Instructions for the task: Reproduce exactly the line with "This screenshot has height=676, width=833." and every line that follows it below, up to and including the last one. Do not include pictures or anything else.

========================================

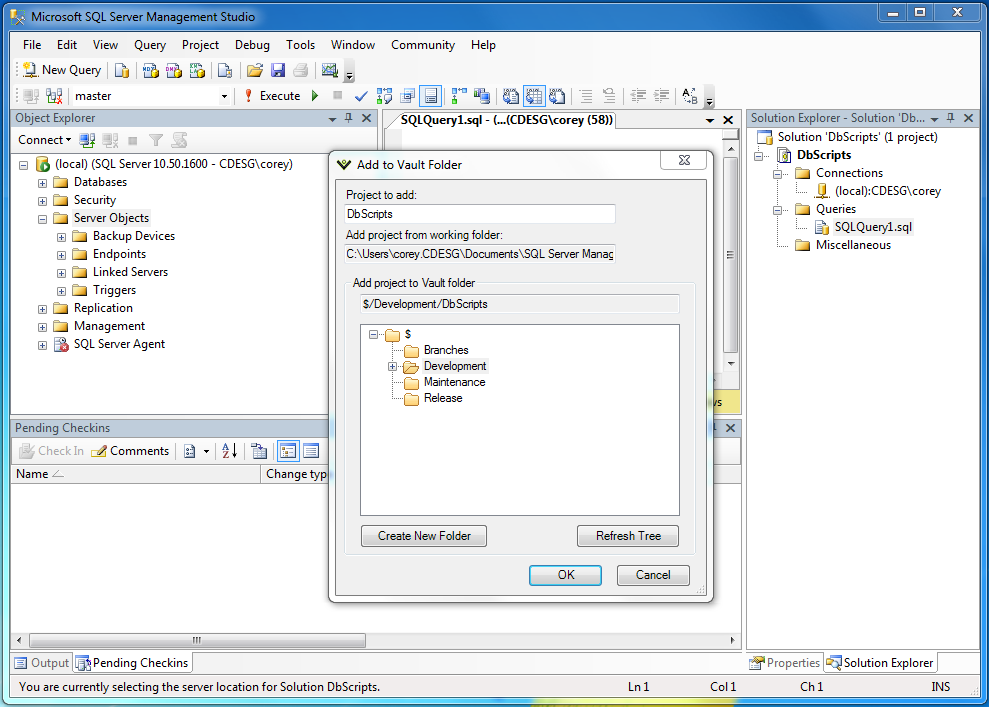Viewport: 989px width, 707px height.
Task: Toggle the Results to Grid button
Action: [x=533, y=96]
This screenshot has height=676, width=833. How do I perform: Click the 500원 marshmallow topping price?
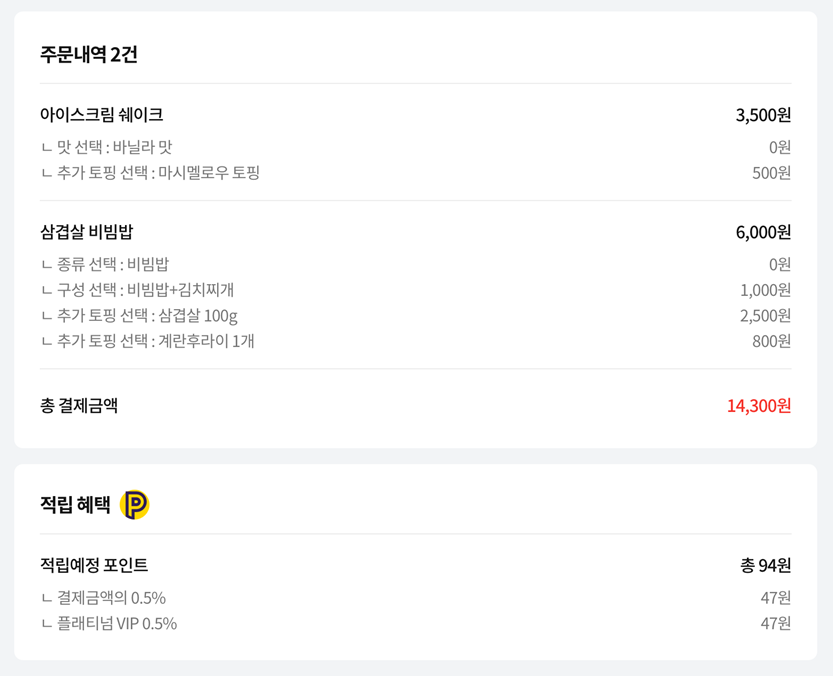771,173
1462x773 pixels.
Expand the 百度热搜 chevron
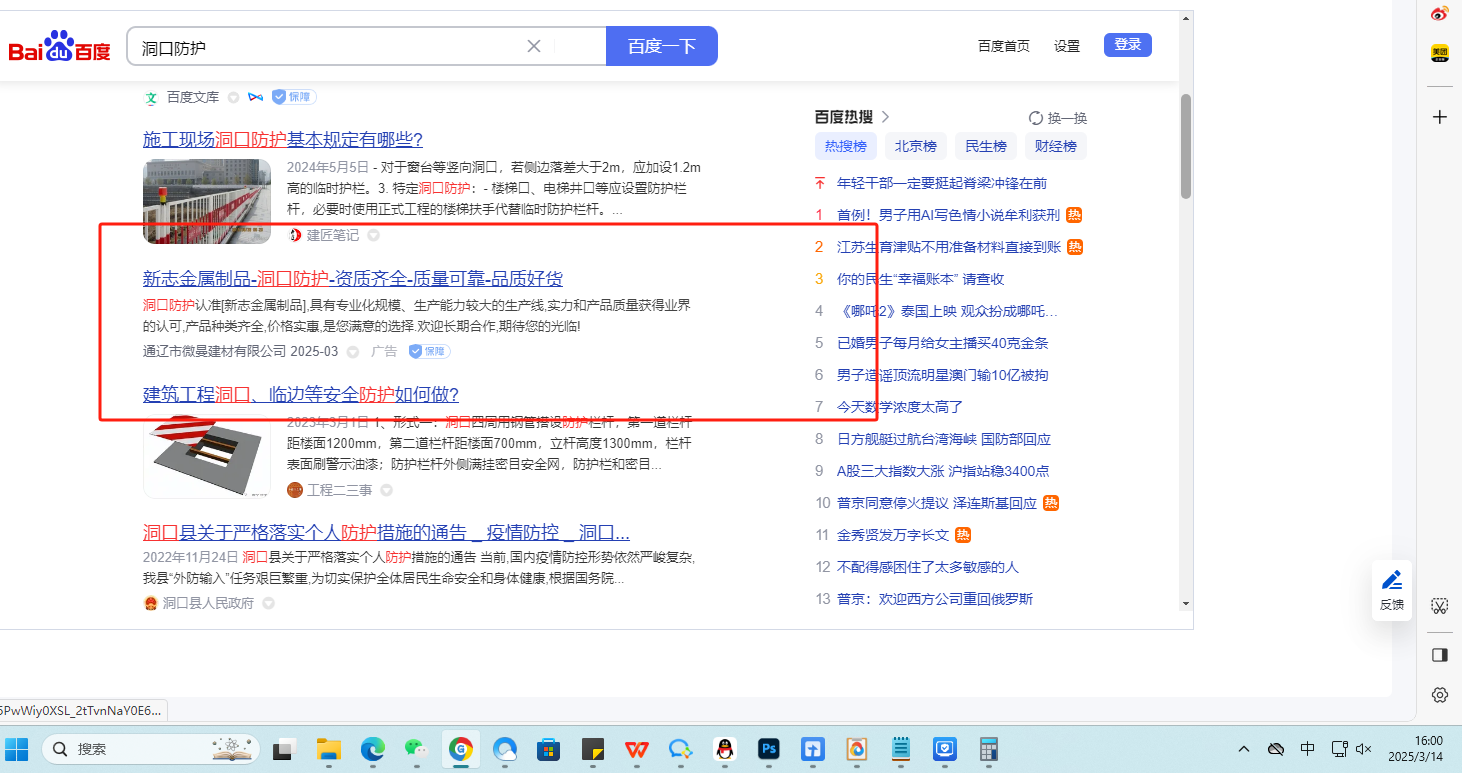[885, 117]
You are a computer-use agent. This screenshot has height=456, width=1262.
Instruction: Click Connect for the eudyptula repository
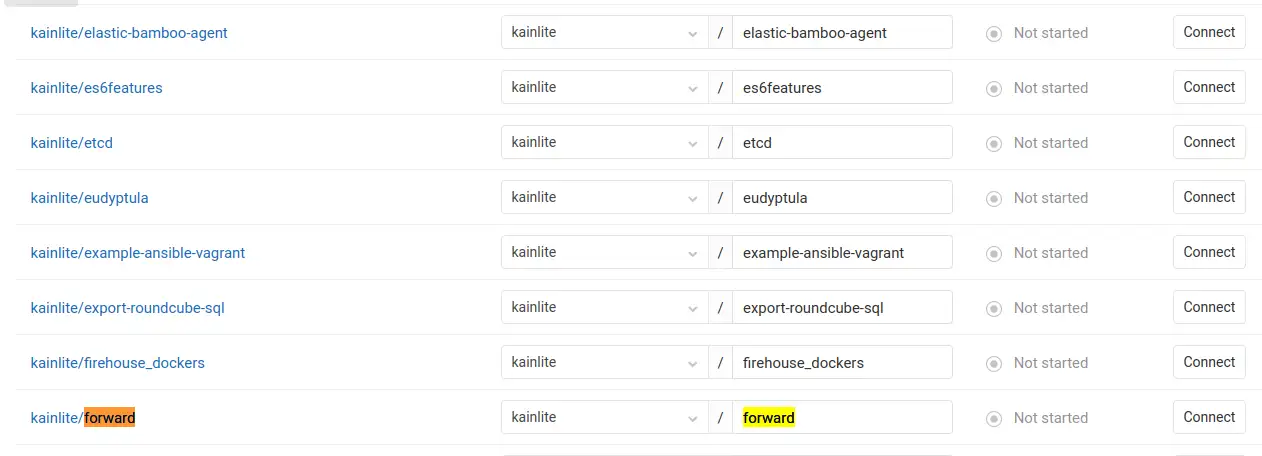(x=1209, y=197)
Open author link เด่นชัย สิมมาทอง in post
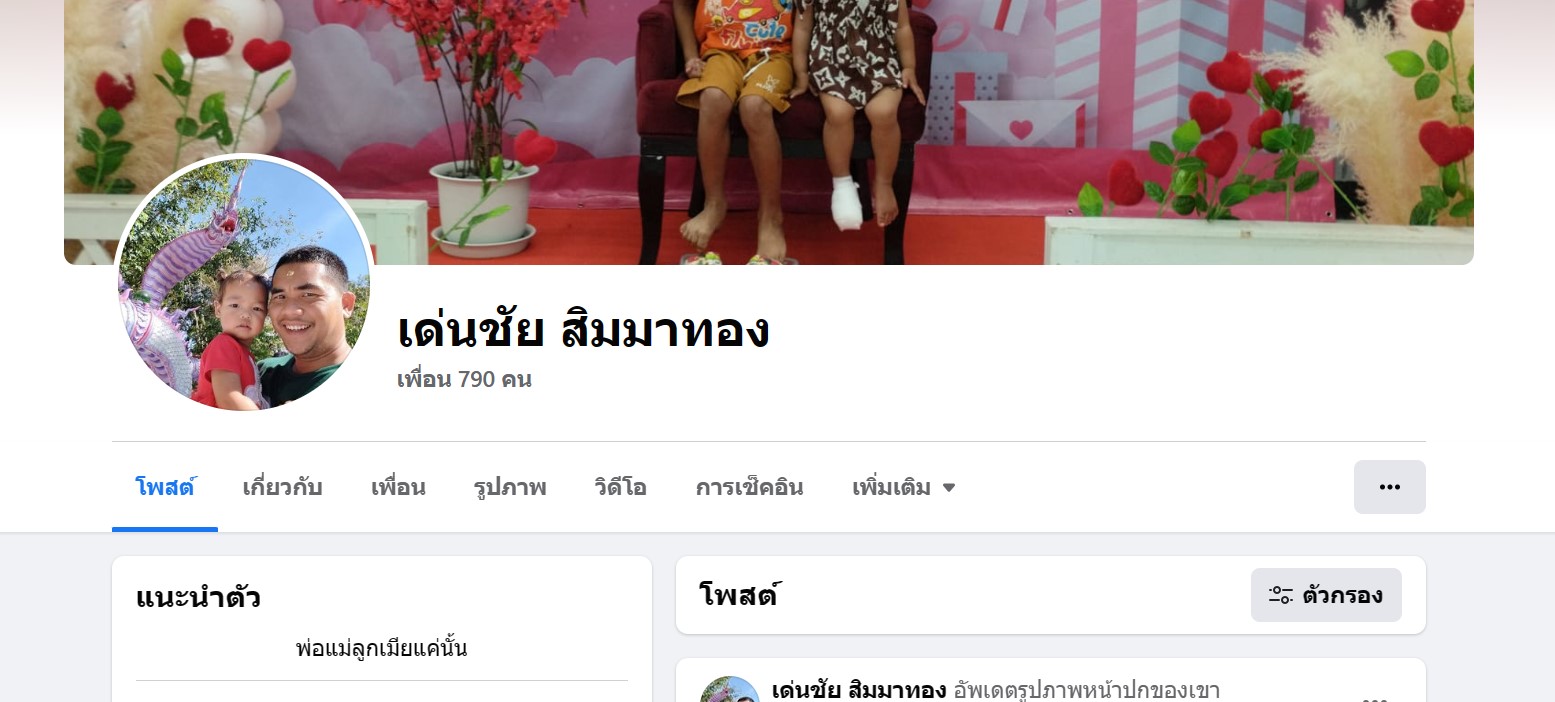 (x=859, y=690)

========================================

Solved problem:
This screenshot has height=676, width=833. How do I perform: Click the 500원 marshmallow topping price?
771,173
1462x773 pixels.
Expand the 百度热搜 chevron
[885, 117]
You are a computer-use agent. This screenshot has height=456, width=1262.
Instruction: Click Connect for the eudyptula repository
(x=1209, y=197)
Open author link เด่นชัย สิมมาทอง in post
 (x=859, y=690)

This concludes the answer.